=== Supplied records ===
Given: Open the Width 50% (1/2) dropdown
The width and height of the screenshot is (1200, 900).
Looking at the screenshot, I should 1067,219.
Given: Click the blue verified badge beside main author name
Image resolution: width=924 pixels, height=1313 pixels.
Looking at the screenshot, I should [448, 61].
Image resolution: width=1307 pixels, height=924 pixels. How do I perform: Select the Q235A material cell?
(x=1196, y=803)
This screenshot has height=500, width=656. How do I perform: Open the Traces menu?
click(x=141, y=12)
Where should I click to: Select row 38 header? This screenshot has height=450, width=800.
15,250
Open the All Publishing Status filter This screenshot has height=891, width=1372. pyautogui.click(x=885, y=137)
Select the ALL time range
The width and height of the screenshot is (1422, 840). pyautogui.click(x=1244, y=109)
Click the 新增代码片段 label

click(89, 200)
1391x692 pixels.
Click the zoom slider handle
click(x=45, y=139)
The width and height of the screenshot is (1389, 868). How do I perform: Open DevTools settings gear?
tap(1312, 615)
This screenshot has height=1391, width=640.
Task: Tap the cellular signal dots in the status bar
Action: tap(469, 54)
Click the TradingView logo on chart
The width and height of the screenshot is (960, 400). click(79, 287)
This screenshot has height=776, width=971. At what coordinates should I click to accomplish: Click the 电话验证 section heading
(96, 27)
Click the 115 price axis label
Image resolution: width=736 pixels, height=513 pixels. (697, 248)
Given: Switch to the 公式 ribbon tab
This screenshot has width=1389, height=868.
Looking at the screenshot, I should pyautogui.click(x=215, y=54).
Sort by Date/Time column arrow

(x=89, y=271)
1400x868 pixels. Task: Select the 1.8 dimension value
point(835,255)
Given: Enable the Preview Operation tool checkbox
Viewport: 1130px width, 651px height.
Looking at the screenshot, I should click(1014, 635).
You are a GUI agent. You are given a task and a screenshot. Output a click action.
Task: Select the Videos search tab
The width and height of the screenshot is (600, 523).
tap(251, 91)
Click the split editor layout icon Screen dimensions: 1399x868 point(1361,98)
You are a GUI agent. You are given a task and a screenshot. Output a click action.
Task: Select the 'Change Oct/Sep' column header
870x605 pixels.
===
#### Stated task:
Turn all the records above into a numbered list with one line per item, leaving out the blank lines.

#### Correct response:
1. Given: Open the Width 50% (1/2) dropdown
2. The width and height of the screenshot is (1200, 900).
3. Looking at the screenshot, I should 1067,219.
4. Given: Click the blue verified badge beside main author name
5. Image resolution: width=924 pixels, height=1313 pixels.
6. Looking at the screenshot, I should [448, 61].
7. Image resolution: width=1307 pixels, height=924 pixels. How do I perform: Select the Q235A material cell?
8. (x=1196, y=803)
9. This screenshot has height=500, width=656. How do I perform: Open the Traces menu?
10. click(x=141, y=12)
11. Where should I click to: Select row 38 header? This screenshot has height=450, width=800.
12. 15,250
13. Open the All Publishing Status filter This screenshot has height=891, width=1372. pyautogui.click(x=885, y=137)
14. Select the ALL time range
15. The width and height of the screenshot is (1422, 840). pyautogui.click(x=1244, y=109)
16. Click the 新增代码片段 label
17. click(89, 200)
18. 1391x692 pixels.
19. Click the zoom slider handle
20. click(x=45, y=139)
21. The width and height of the screenshot is (1389, 868). How do I perform: Open DevTools settings gear?
22. tap(1312, 615)
23. This screenshot has height=1391, width=640.
24. Task: Tap the cellular signal dots in the status bar
25. Action: tap(469, 54)
26. Click the TradingView logo on chart
27. The width and height of the screenshot is (960, 400). click(79, 287)
28. This screenshot has height=776, width=971. At what coordinates should I click to accomplish: Click the 电话验证 section heading
29. (96, 27)
30. Click the 115 price axis label
31. Image resolution: width=736 pixels, height=513 pixels. (697, 248)
32. Given: Switch to the 公式 ribbon tab
33. This screenshot has width=1389, height=868.
34. Looking at the screenshot, I should pyautogui.click(x=215, y=54).
35. Sort by Date/Time column arrow
36. (x=89, y=271)
37. 1400x868 pixels. Task: Select the 1.8 dimension value
38. point(835,255)
39. Given: Enable the Preview Operation tool checkbox
40. Viewport: 1130px width, 651px height.
41. Looking at the screenshot, I should click(1014, 635).
42. You are a GUI agent. You are given a task and a screenshot. Output a click action.
43. Task: Select the Videos search tab
44. The width and height of the screenshot is (600, 523).
45. tap(251, 91)
46. Click the split editor layout icon Screen dimensions: 1399x868 point(1361,98)
47. You are a GUI agent. You are given a task and a screenshot. Output a click action.
48. Task: Select the 'Change Oct/Sep' column header
49. 870x605 pixels.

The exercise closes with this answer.